EXERCISE PROMPT
Print the records below exactly as they appear.

THE DATA

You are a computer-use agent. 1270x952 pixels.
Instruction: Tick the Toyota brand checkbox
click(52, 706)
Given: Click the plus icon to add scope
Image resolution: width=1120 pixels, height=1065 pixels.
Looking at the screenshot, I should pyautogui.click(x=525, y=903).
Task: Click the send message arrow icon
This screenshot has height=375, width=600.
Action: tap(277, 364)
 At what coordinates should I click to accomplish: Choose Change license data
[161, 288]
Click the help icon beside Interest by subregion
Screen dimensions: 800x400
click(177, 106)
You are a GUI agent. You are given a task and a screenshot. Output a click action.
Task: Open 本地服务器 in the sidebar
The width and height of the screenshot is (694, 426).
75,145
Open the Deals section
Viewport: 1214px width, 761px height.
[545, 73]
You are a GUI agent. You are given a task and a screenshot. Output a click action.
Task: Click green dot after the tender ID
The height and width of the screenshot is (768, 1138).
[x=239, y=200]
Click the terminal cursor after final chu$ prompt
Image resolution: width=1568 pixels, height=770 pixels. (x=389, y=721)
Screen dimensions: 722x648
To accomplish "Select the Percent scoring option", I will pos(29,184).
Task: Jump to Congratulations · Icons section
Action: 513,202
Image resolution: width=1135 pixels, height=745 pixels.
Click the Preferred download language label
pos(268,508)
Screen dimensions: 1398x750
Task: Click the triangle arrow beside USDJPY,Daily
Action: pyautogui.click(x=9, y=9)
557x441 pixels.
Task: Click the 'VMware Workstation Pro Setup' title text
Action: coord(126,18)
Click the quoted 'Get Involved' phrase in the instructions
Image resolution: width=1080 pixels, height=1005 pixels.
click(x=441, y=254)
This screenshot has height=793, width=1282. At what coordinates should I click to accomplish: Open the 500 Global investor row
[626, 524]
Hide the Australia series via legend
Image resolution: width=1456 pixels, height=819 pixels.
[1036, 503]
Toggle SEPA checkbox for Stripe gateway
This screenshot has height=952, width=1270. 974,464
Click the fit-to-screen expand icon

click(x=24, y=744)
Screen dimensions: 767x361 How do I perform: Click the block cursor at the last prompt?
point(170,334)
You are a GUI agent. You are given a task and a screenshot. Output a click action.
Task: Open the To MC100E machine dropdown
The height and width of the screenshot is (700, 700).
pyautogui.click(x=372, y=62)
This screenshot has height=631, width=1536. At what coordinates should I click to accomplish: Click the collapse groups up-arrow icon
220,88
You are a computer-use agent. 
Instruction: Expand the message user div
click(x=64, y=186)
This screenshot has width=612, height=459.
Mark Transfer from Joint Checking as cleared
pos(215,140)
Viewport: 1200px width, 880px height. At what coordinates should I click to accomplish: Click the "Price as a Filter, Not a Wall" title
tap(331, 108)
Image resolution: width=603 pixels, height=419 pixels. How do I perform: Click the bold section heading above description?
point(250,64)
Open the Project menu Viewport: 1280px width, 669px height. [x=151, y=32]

OUTPUT
You are a computer-use agent. 1270x952 pixels.
Instruction: Tick the Toyota brand checkbox
click(52, 706)
Given: Click the plus icon to add scope
Image resolution: width=1120 pixels, height=1065 pixels.
Looking at the screenshot, I should pyautogui.click(x=525, y=903).
Task: Click the send message arrow icon
This screenshot has height=375, width=600.
Action: tap(277, 364)
 At what coordinates should I click to accomplish: Choose Change license data
[161, 288]
Click the help icon beside Interest by subregion
Screen dimensions: 800x400
click(177, 106)
You are a GUI agent. You are given a task and a screenshot. Output a click action.
Task: Open 本地服务器 in the sidebar
The width and height of the screenshot is (694, 426).
75,145
Open the Deals section
Viewport: 1214px width, 761px height.
[545, 73]
You are a GUI agent. You are given a task and a screenshot. Output a click action.
Task: Click green dot after the tender ID
The height and width of the screenshot is (768, 1138).
[x=239, y=200]
Click the terminal cursor after final chu$ prompt
Image resolution: width=1568 pixels, height=770 pixels. (x=389, y=721)
Screen dimensions: 722x648
To accomplish "Select the Percent scoring option", I will pos(29,184).
Task: Jump to Congratulations · Icons section
Action: 513,202
Image resolution: width=1135 pixels, height=745 pixels.
Click the Preferred download language label
pos(268,508)
Screen dimensions: 1398x750
Task: Click the triangle arrow beside USDJPY,Daily
Action: pyautogui.click(x=9, y=9)
557x441 pixels.
Task: Click the 'VMware Workstation Pro Setup' title text
Action: coord(126,18)
Click the quoted 'Get Involved' phrase in the instructions
Image resolution: width=1080 pixels, height=1005 pixels.
click(x=441, y=254)
This screenshot has height=793, width=1282. At what coordinates should I click to accomplish: Open the 500 Global investor row
[626, 524]
Hide the Australia series via legend
Image resolution: width=1456 pixels, height=819 pixels.
[1036, 503]
Toggle SEPA checkbox for Stripe gateway
This screenshot has height=952, width=1270. 974,464
Click the fit-to-screen expand icon

click(x=24, y=744)
Screen dimensions: 767x361 How do I perform: Click the block cursor at the last prompt?
point(170,334)
You are a GUI agent. You are given a task and a screenshot. Output a click action.
Task: Open the To MC100E machine dropdown
The height and width of the screenshot is (700, 700).
pyautogui.click(x=372, y=62)
This screenshot has height=631, width=1536. At what coordinates should I click to accomplish: Click the collapse groups up-arrow icon
220,88
You are a computer-use agent. 
Instruction: Expand the message user div
click(x=64, y=186)
This screenshot has width=612, height=459.
Mark Transfer from Joint Checking as cleared
pos(215,140)
Viewport: 1200px width, 880px height. At what coordinates should I click to accomplish: Click the "Price as a Filter, Not a Wall" title
tap(331, 108)
Image resolution: width=603 pixels, height=419 pixels. How do I perform: Click the bold section heading above description?
point(250,64)
Open the Project menu Viewport: 1280px width, 669px height. [x=151, y=32]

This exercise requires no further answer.